环氧化酶2抑制剂对胃癌转移抑制作用的实验研究

Inhibition of cyclooxygenase-2 on metastasis of orthotopic implantatiom of human gastric carcinoma

目的研究环氧化酶2抑制剂对人胃癌组织原位移植非肥胖性糖尿病(NOD)重度联合免疫缺陷(SC ID)小鼠转移模型的肿瘤转移抑制剂、血管生成和血管内皮生长因子(VEGF)表达的影响。方法建立人胃癌组织原位移植NOD SC ID小鼠胃癌转移模型,40只小鼠均分成两组。移植后1周,分别静脉注射0.9%氯化钠溶液(0.9%氯化钠溶液组)50 mg/(kg.d)环氧化酶2抑制剂(尼美舒利组),每周2次,共2周。第5周处死动物,观察肿瘤转移情况,免疫组化法检测肿瘤组织微血管密度、VEGF表达,荧光定量PCR检测肿瘤组织VEGF mRNA表达。结果0.9%氯化钠溶液组20只小鼠18只有肿瘤转移,尼美舒利组20只小鼠只有5只转移,两组间差异有统计学意义(P<0.05)。0.9%氯化钠溶液组平均微血管密度为9.5±2.9,尼美舒利组为3.9±2.1,两组间差异有统计学意义(P<0.05)。0.9%氯化钠溶液组18只小鼠VEGF阳性表达,明显高于尼美舒利组的5只(P<0.05)。荧光定量PCR测定显示,尼美舒利组VEGFmRNA(C t:20.1±2.0)表达较0.9%氯化钠溶液组(C t:15.9±1.8)低,两组间差异有统计学意义(尼美舒利,P<0.05)。结论环氧化酶2抑制剂尼美舒利通过抑制肿瘤组织VEGF表达和血管生成,抑制肿瘤转移,尼美舒利无明显出血等不良反应。

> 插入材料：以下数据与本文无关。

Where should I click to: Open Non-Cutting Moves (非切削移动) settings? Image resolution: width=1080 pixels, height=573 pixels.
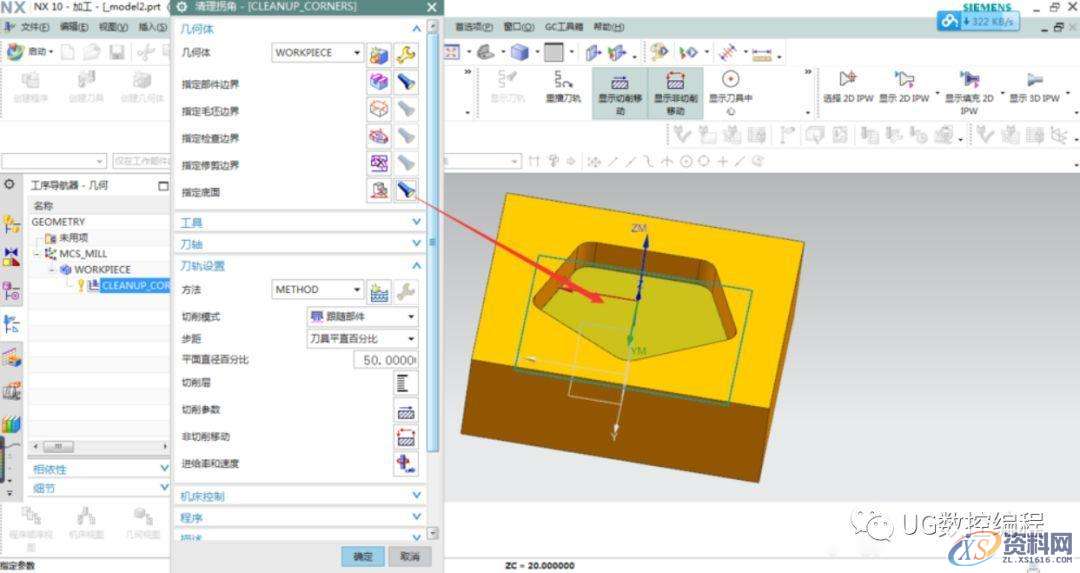405,437
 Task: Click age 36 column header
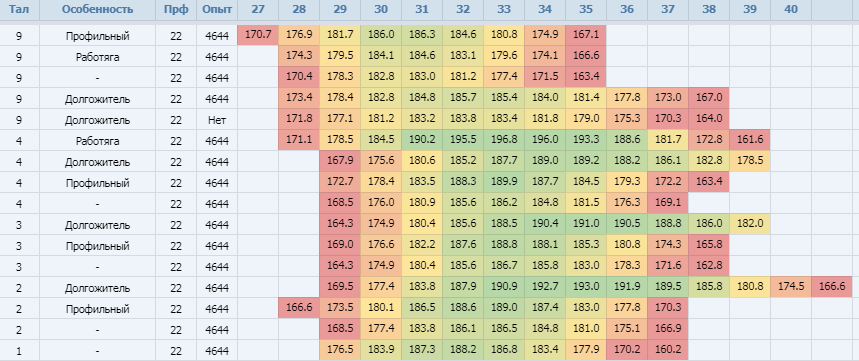coord(627,9)
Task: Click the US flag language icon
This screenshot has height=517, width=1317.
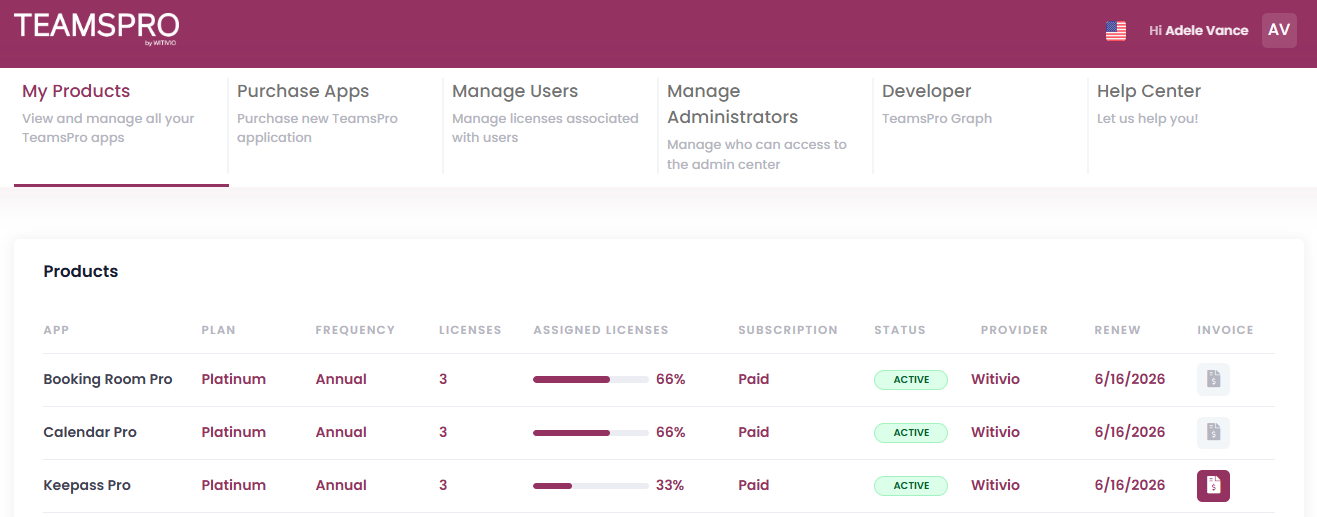Action: click(x=1116, y=31)
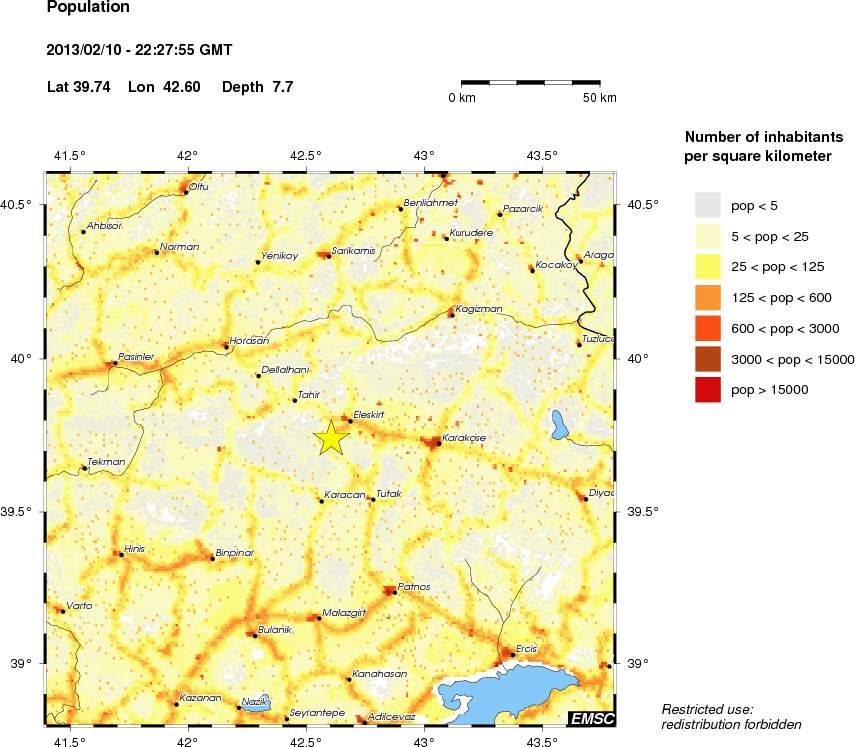855x747 pixels.
Task: Click the red pop > 15000 swatch
Action: click(708, 390)
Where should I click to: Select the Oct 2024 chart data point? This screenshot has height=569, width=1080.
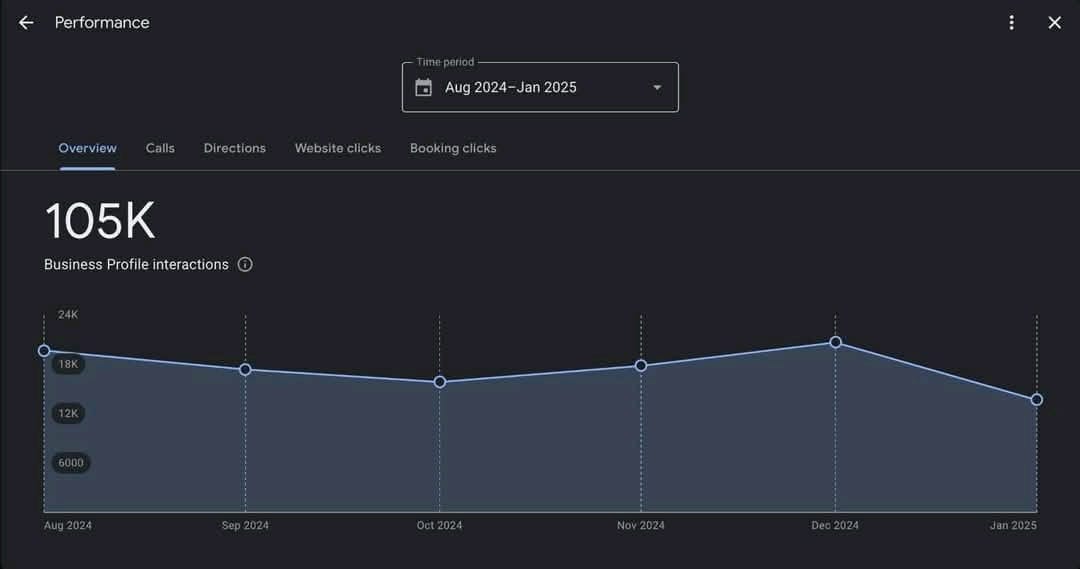(x=440, y=382)
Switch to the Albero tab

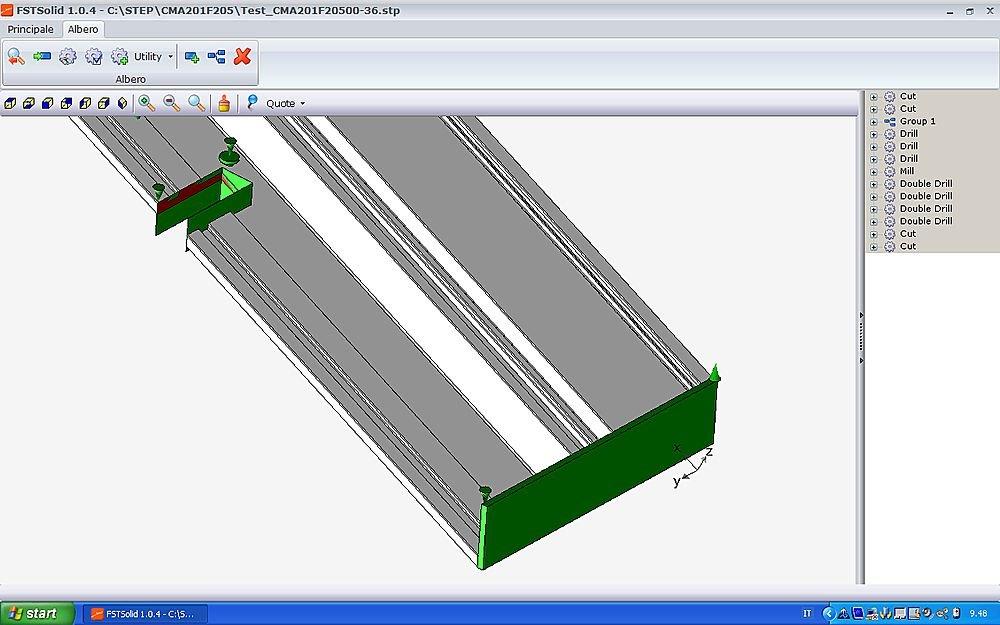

Objective To investigate the effect of a selective cyclooxygenase -2 inhibitor on tumor metastasis, tumor angiogenesis,and vascular endothelial growth factor（VEGF） of orthotopic implantated human gastric carcinoma in non -obesity diabetes（NOD） severe combined immune deficiency（SCID） mice. Methods Human gastric cancer SGC -7901 tissues were orthotopically implanted into the stomach of the NOD SCID mice. Forty mice were randomly divided into two groups which received either intravenous injections of 0. 9% NaCl solution （0. 9% NaCl solution group）50 mg/（ kg · d） nimesulide （ nimesulide group） twice weekly for two weeks. Mice were sacrificed five weeks after implantation. Tissues from stomach and other organs were obtained for histopathological evaluation. The intratumoral microvessel density（ （MVD） and VEGF protein expression in tumor were evaluated immunochemically. Real time PCR technique was used to detect VEGF mRNA expression. Results The tumor metastasis rates were 18/20 in 0. 9% NaCl solution group and 5/20 in nimesulide group （ P 〈0.05）. MVD was 9. 5 ±2.9 in 0.9% NaCl solution group and 3.9 ±2.1 in nimesulide group（ P 〈0.05）. VEGF protein expression was 90% in 0. 9% NaCl solution group and 25% in nimesulide group（ P 〈 0.05 ）. VEGF mRNA expression was lower in nimesulide group（ Ct ：20.1 ± 2.0） than that in 0.9% NaC1 solution group （ Ct ： 15.9 ± 1.8, P 〈 0.05 ）. Conclusion Nimesulide can inhibit the metastasis or gastric cancer through inhibiting tumor VEGF expression, and tumor angiogenesis with no obvious anticoagulant activity.